The Shildam Hall Tapes is neither lazy nor mis-labelled being the latest in this year’s themed compilation albums from A Year In The Country, and a collection described as “reflections on an imaginary film.”

In the late 1960s a film crew began work on a well-funded feature film in a country mansion, having been granted permission by the young heir of the estate. Amidst rumours of aristocratic decadence, psychedelic use and even possibly dabbling in the occult, the film production collapsed, although it is said that a rough cut of it and the accompanying soundtrack were completed but they are thought to have been filed away and lost amongst storage vaults.

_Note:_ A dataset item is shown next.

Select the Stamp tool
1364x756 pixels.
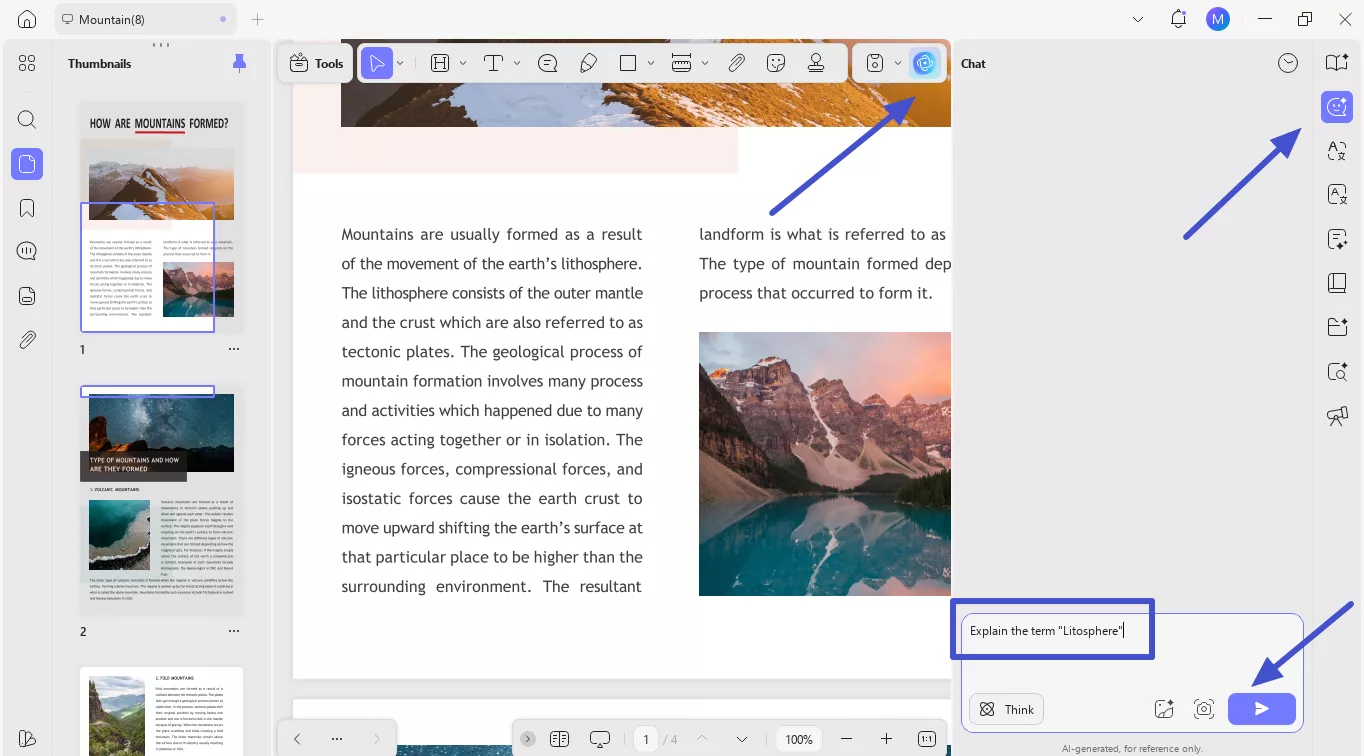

Few of the cast or crew have spoken about the events since and any reports from then seem to contradict one another and vary wildly in terms of what actually happened on the set. A large number of those involved, including a number of industry figures who at the time were considered to have bright futures, simply seemed to disappear or step aside from the film industry following the film’s collapse, their careers seemingly derailed or cast adrift by their experiences.

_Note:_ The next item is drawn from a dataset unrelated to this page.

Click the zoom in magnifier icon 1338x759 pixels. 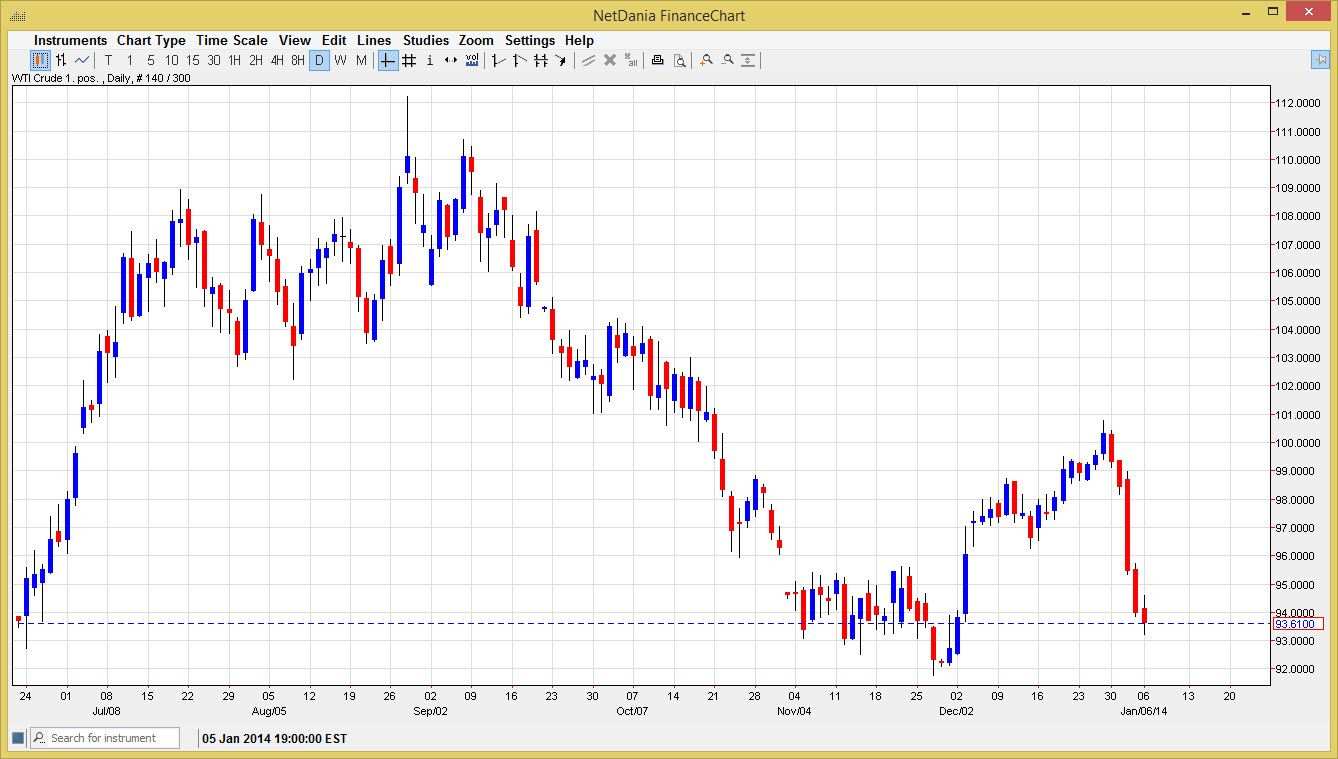coord(706,60)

Little is known of the film’s plot but several unedited sections of the film and its soundtrack have surfaced, found amongst old film stock sold as a job lot at auction—although how they came to be there is unknown. The fragments of footage and audio that have appeared seem to show a film which was attempting to interweave and reflect the heady cultural mix of the times; of experiments and explorations in new ways of living, a burgeoning counter culture, a growing interest in and reinterpretation of folk culture and music, early electronic music experimentation, high fashion, psychedelia and the crossing over of the worlds of the aristocracy with pop/counter culture and elements of the underworld.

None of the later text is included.